Available records: Begin

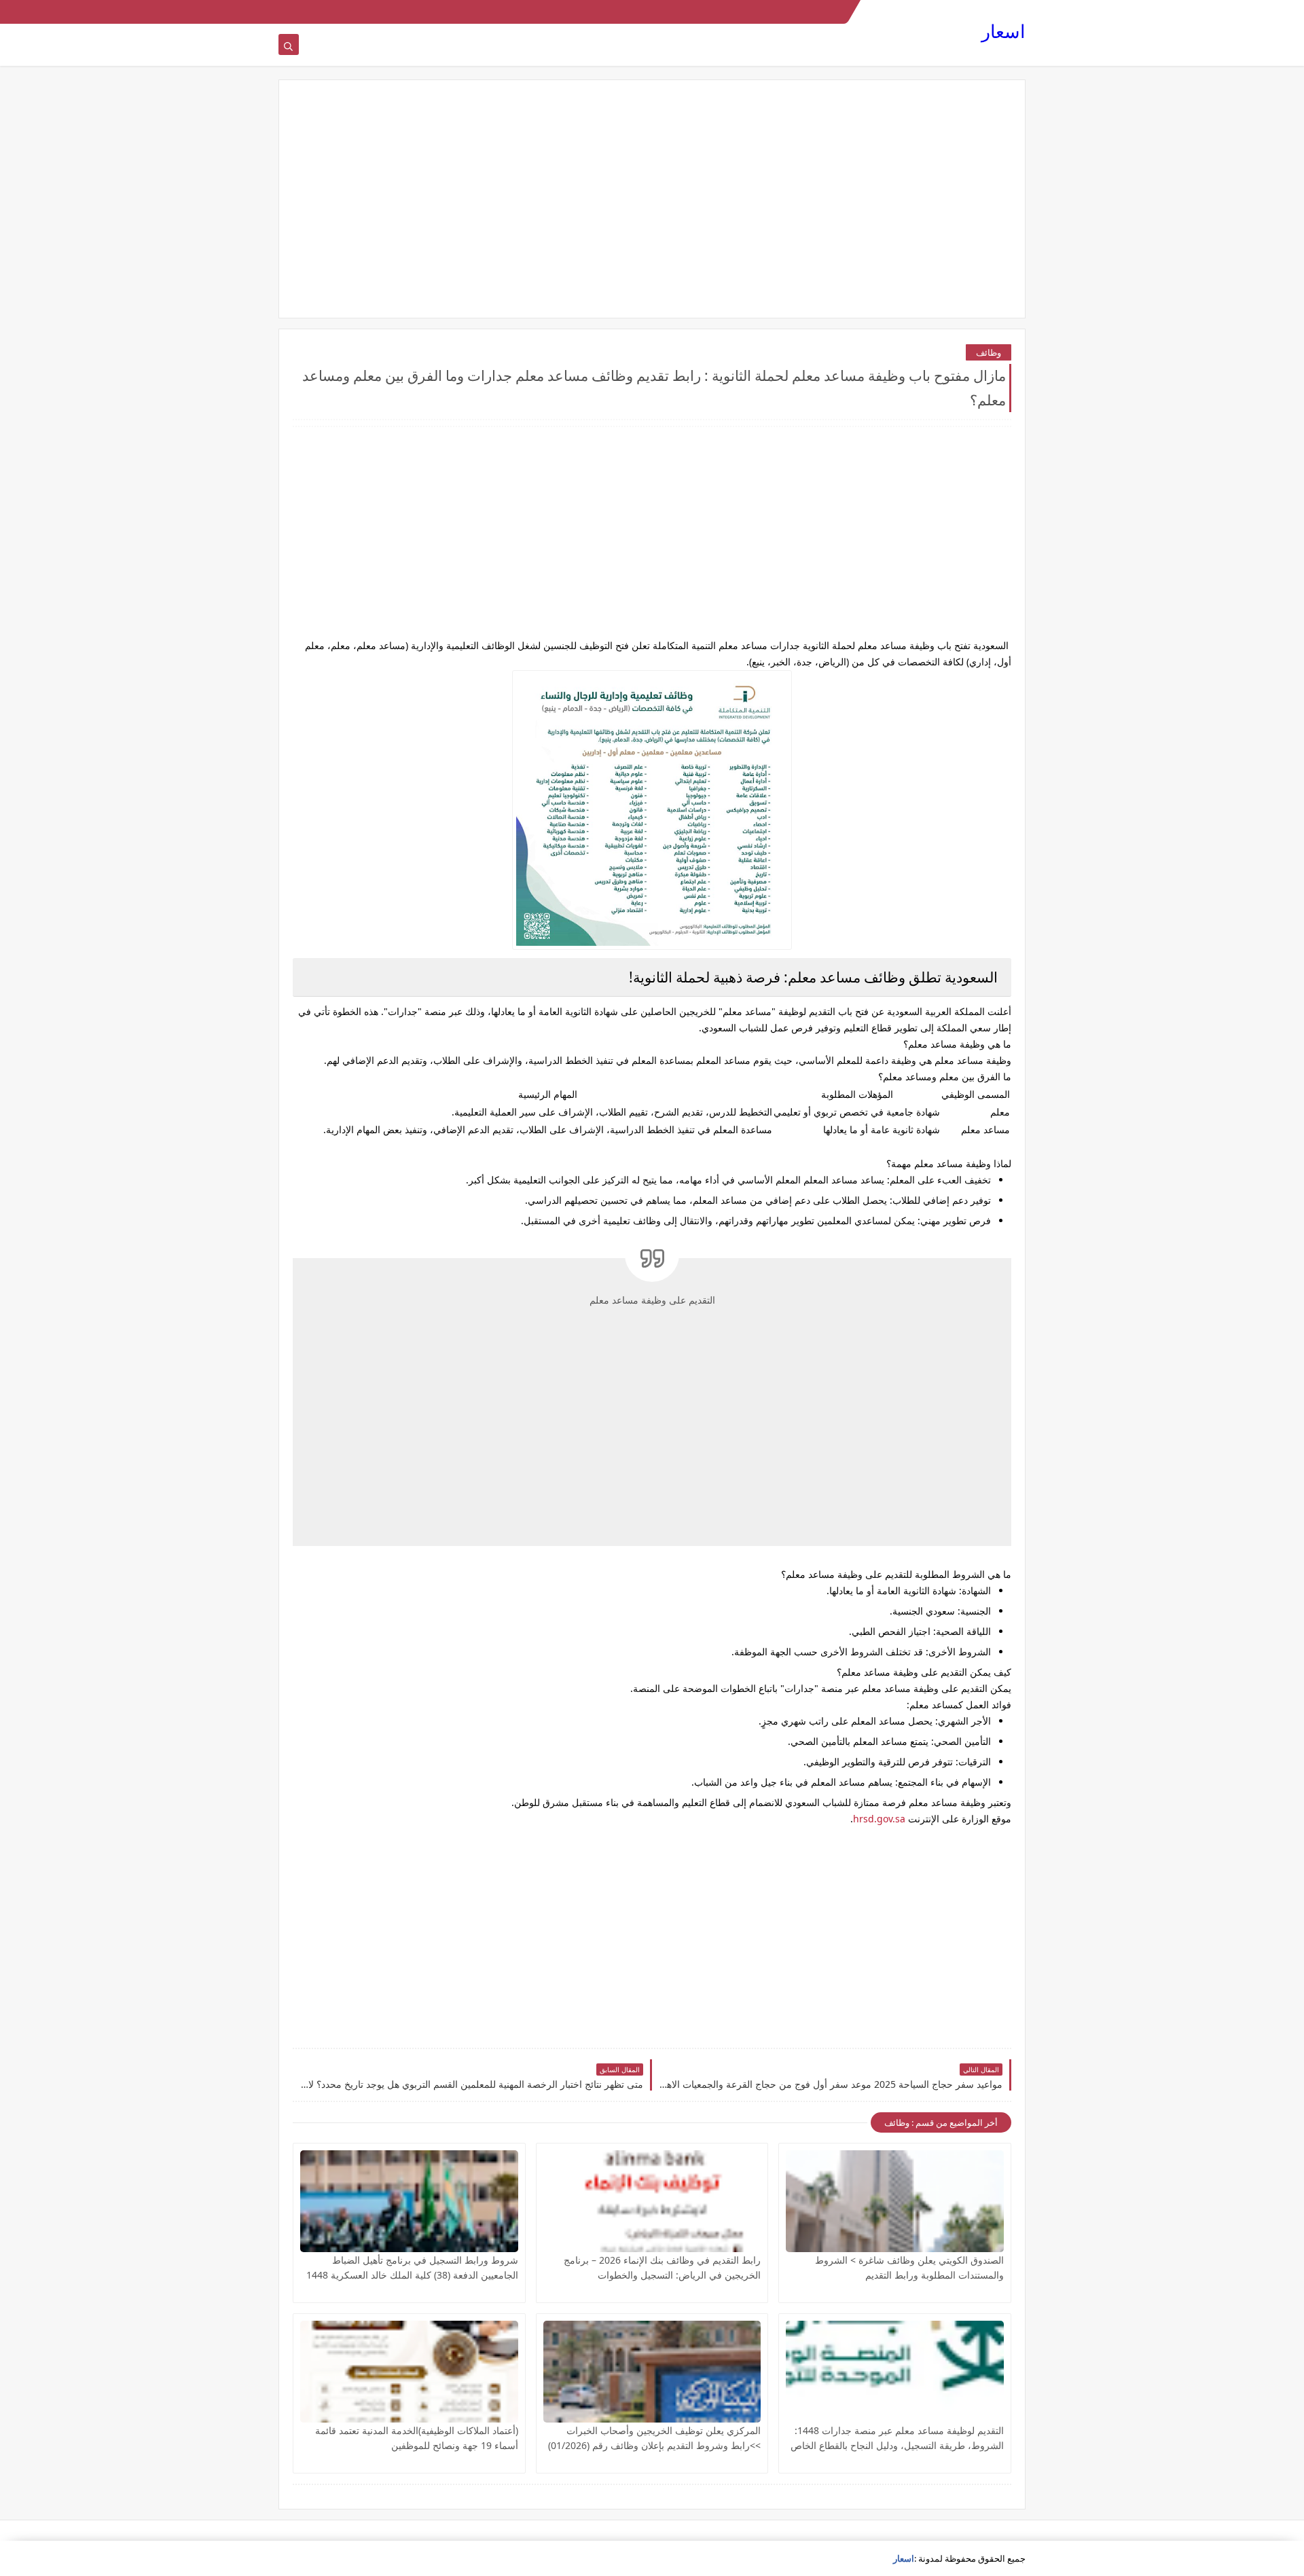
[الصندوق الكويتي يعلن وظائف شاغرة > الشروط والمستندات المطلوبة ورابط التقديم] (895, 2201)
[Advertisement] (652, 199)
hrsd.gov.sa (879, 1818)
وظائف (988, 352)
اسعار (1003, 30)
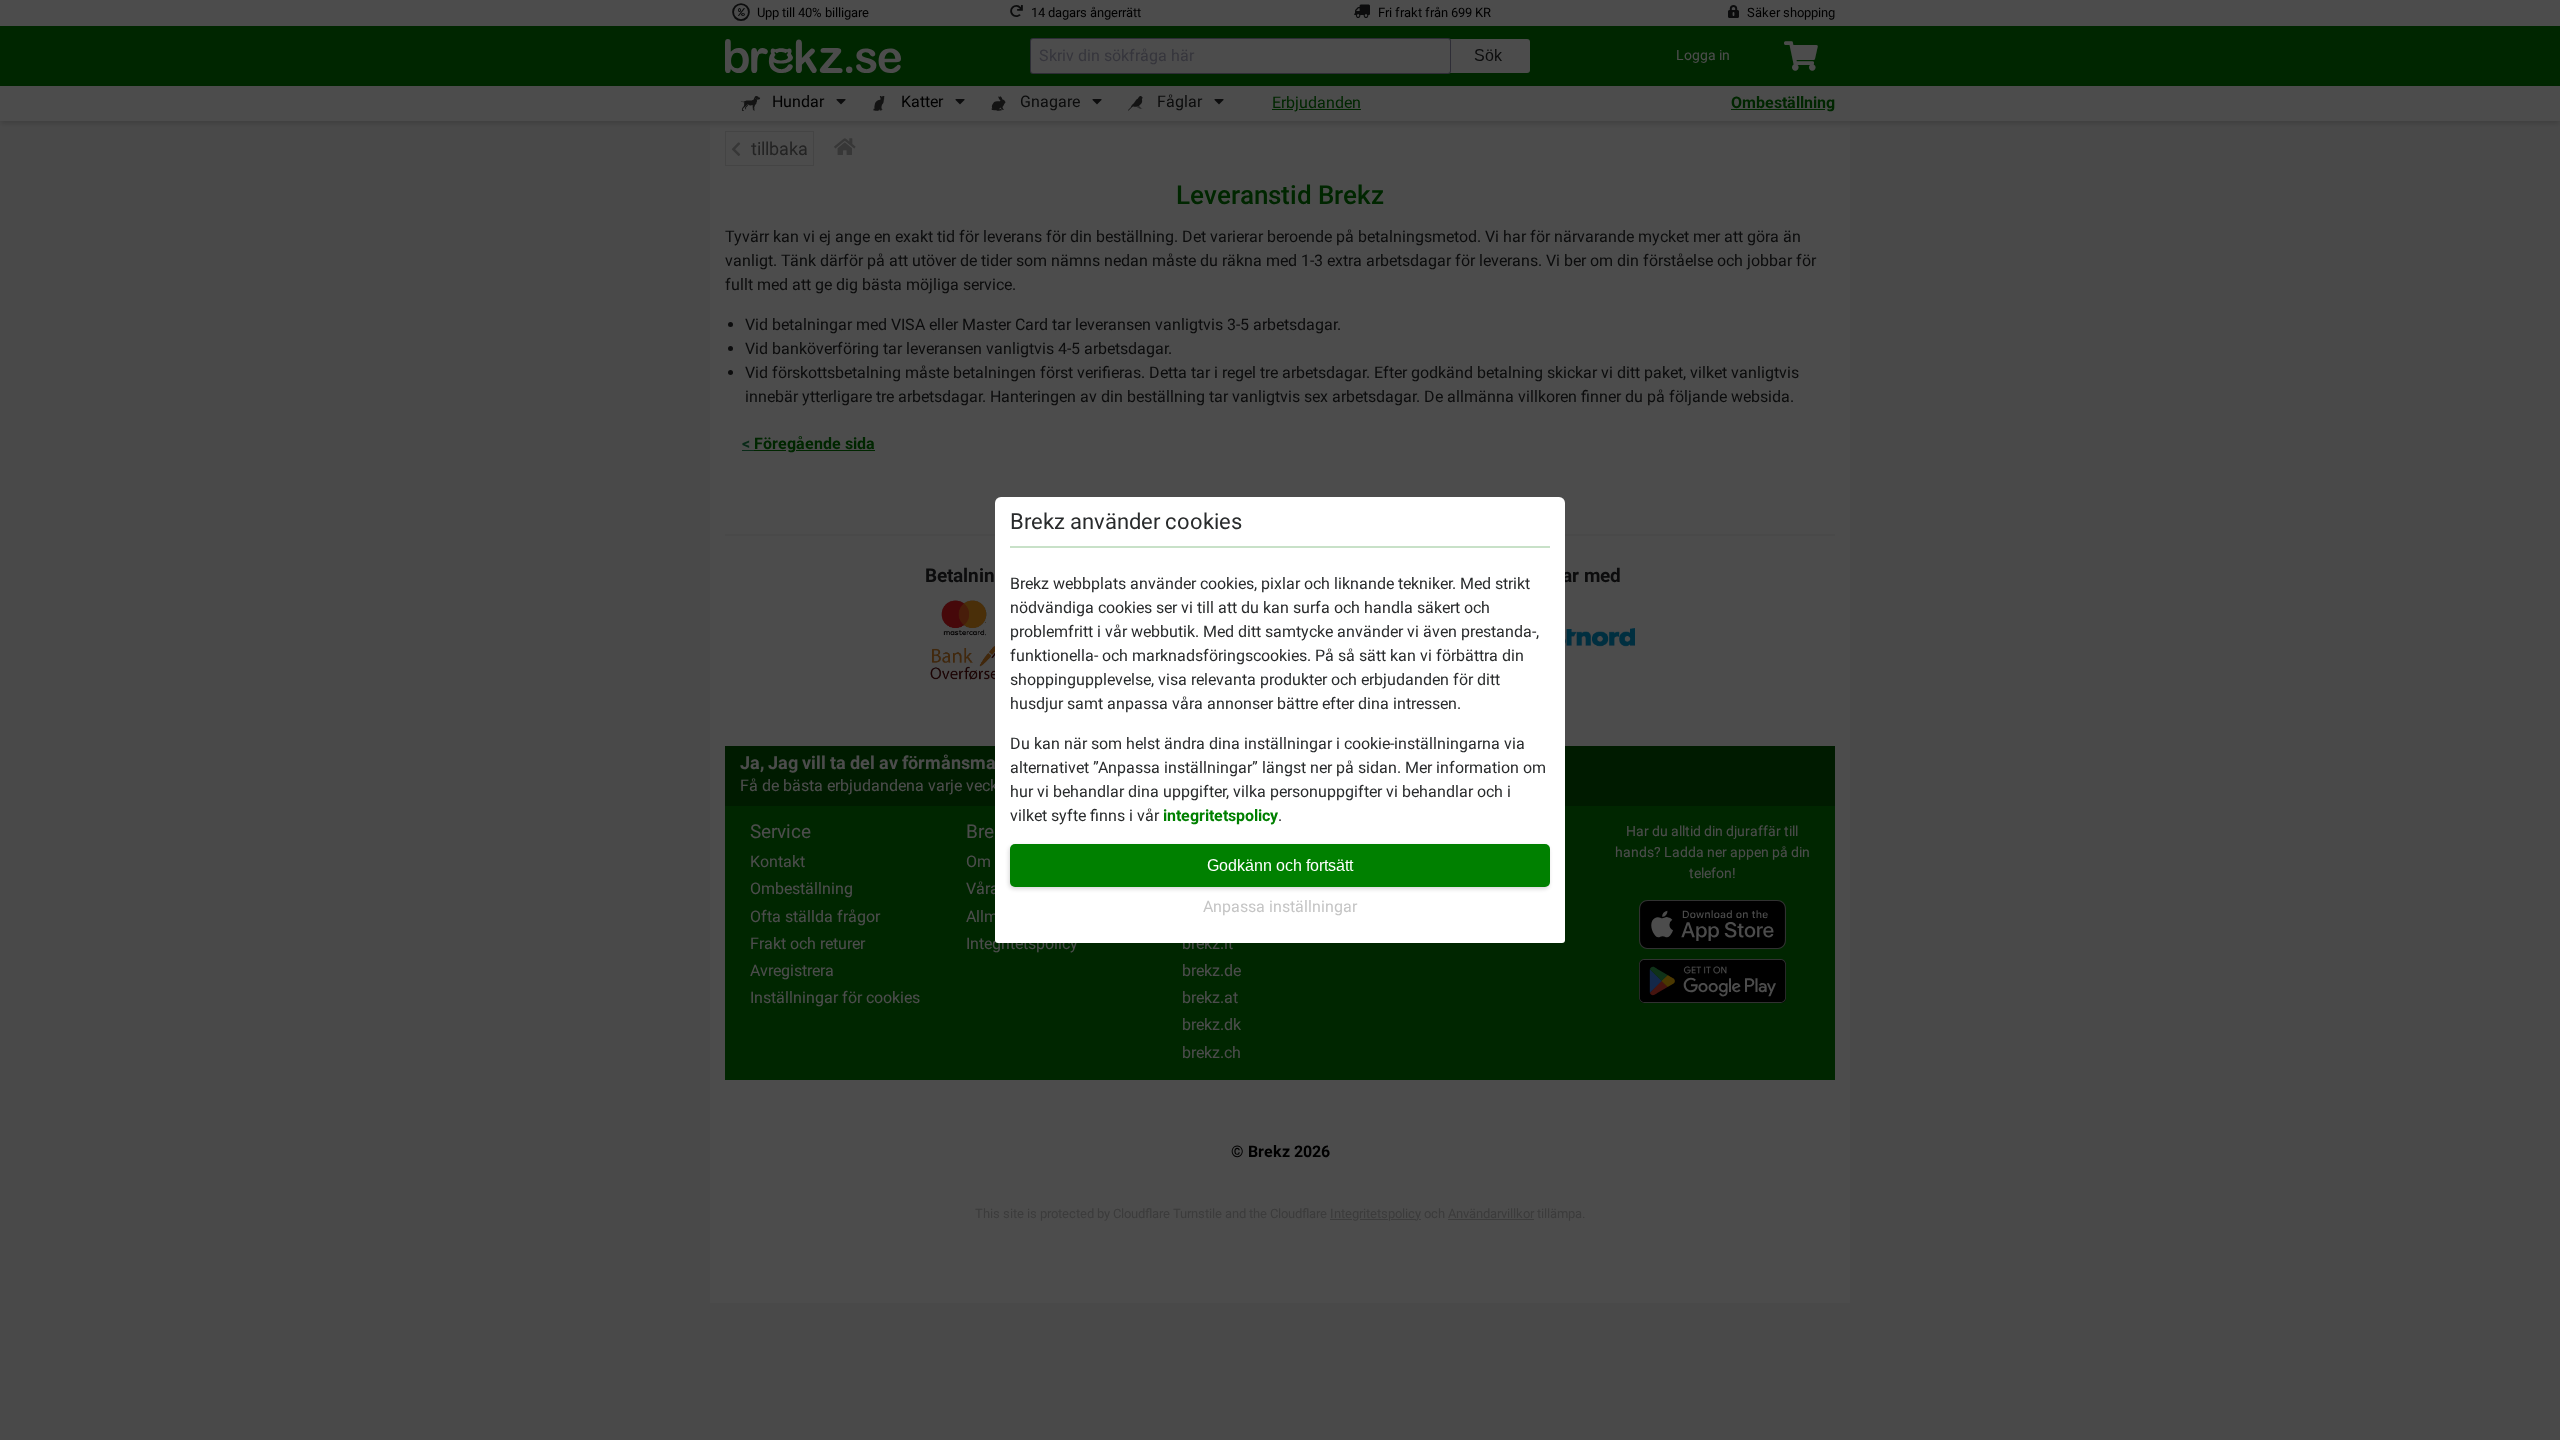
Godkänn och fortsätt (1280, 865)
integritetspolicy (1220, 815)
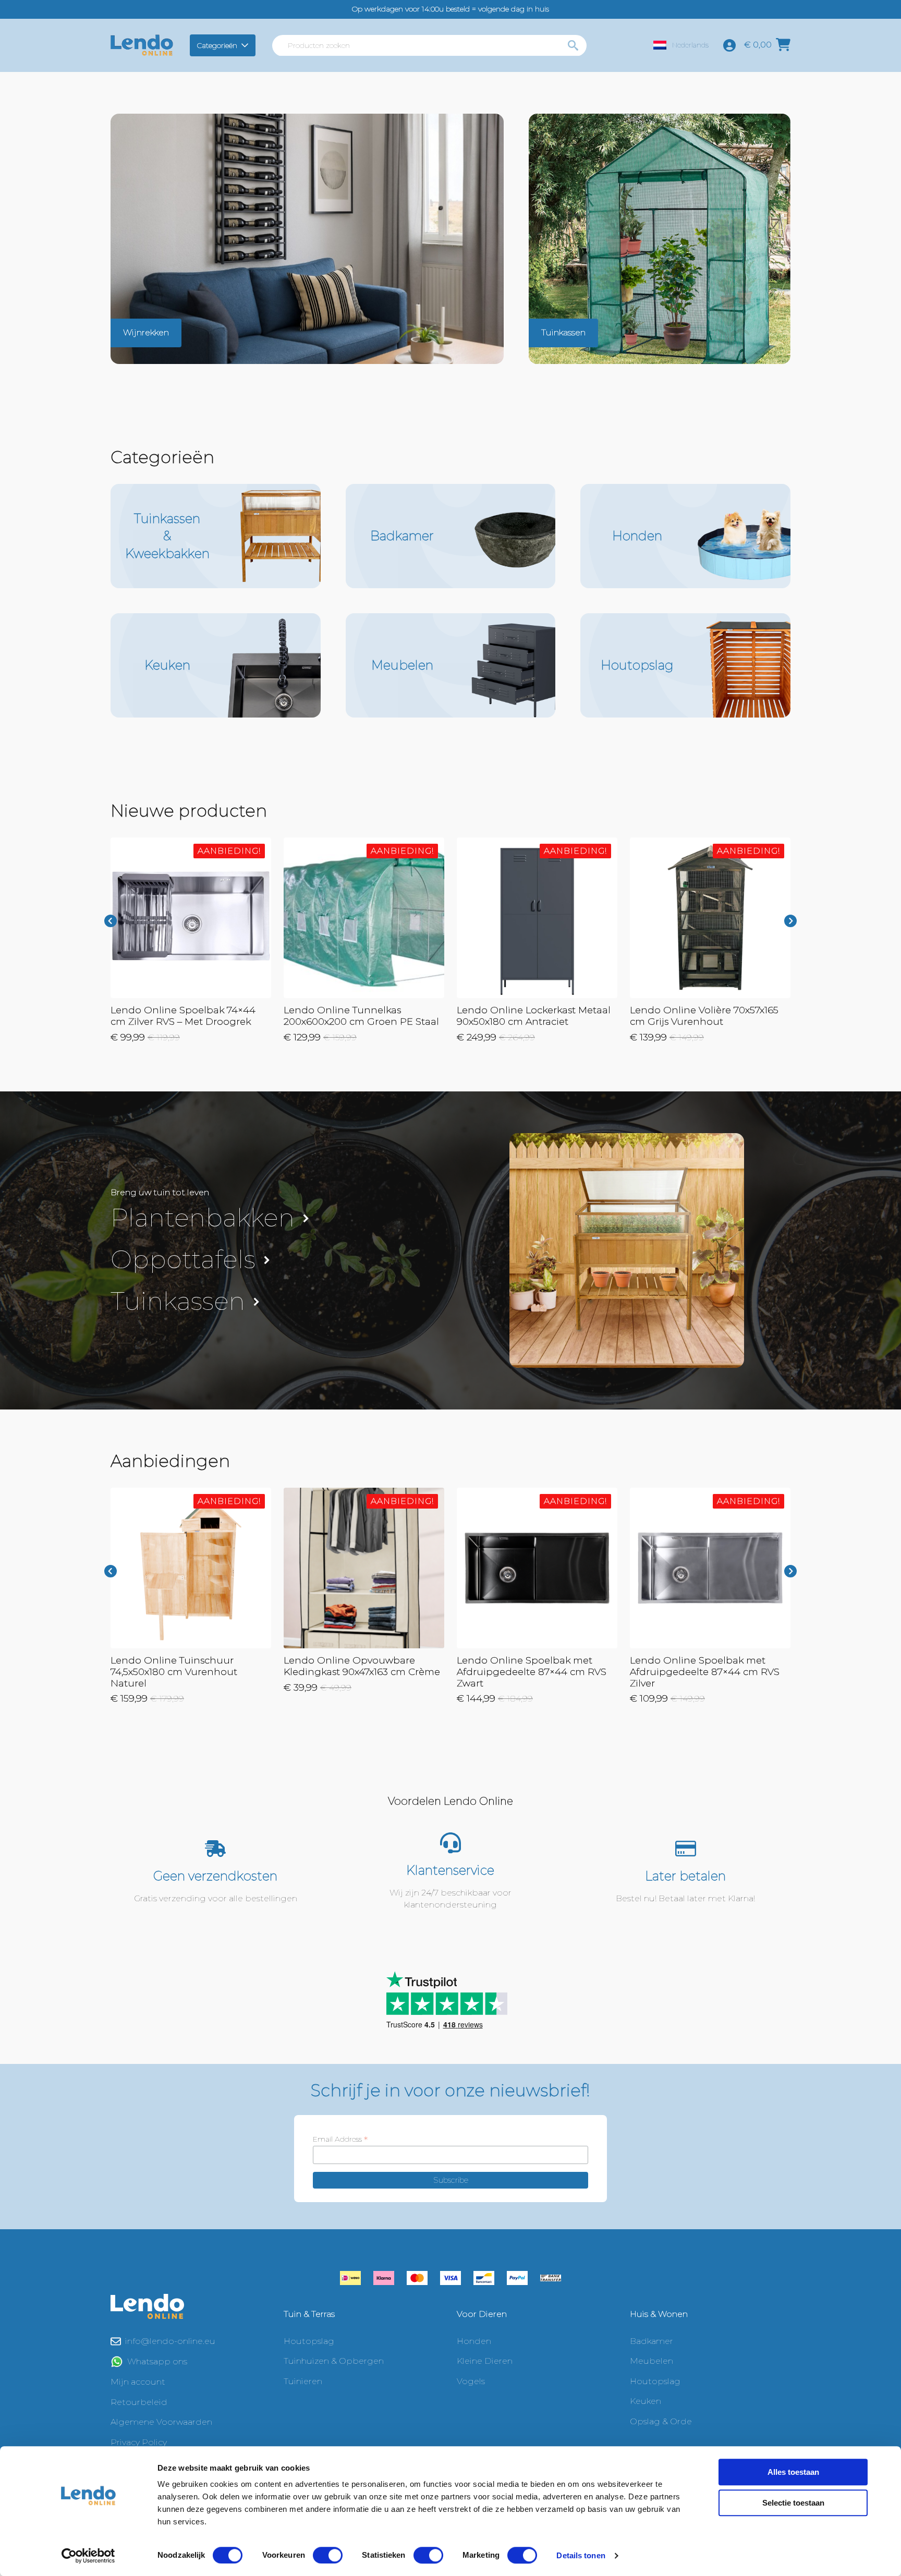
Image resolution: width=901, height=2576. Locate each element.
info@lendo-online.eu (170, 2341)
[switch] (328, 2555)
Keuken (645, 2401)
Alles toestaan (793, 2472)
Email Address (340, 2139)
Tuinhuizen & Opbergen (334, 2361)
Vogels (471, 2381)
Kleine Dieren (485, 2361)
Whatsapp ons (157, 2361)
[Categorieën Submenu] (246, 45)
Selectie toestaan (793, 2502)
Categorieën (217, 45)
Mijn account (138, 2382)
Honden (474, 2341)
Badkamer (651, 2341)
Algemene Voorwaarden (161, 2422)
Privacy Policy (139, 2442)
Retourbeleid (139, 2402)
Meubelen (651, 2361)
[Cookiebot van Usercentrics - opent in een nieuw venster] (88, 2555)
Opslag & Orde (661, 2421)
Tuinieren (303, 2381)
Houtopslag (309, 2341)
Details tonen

Available records: End

* **Your instructions**
Verbatim output of the entries is required, with each image left out.

* **Task output**
[الصندوق الكويتي يعلن وظائف شاغرة > الشروط والمستندات المطلوبة ورابط التقديم] (895, 2201)
[Advertisement] (652, 199)
hrsd.gov.sa (879, 1818)
وظائف (988, 352)
اسعار (1003, 30)
Godkänn och fortsätt (1280, 865)
integritetspolicy (1220, 815)
Image resolution: width=901, height=2576. Locate each element.
info@lendo-online.eu (170, 2341)
[switch] (328, 2555)
Keuken (645, 2401)
Alles toestaan (793, 2472)
Email Address (340, 2139)
Tuinhuizen & Opbergen (334, 2361)
Vogels (471, 2381)
Kleine Dieren (485, 2361)
Whatsapp ons (157, 2361)
[Categorieën Submenu] (246, 45)
Selectie toestaan (793, 2502)
Categorieën (217, 45)
Mijn account (138, 2382)
Honden (474, 2341)
Badkamer (651, 2341)
Algemene Voorwaarden (161, 2422)
Privacy Policy (139, 2442)
Retourbeleid (139, 2402)
Meubelen (651, 2361)
[Cookiebot van Usercentrics - opent in een nieuw venster] (88, 2555)
Opslag & Orde (661, 2421)
Tuinieren (303, 2381)
Houtopslag (309, 2341)
Details tonen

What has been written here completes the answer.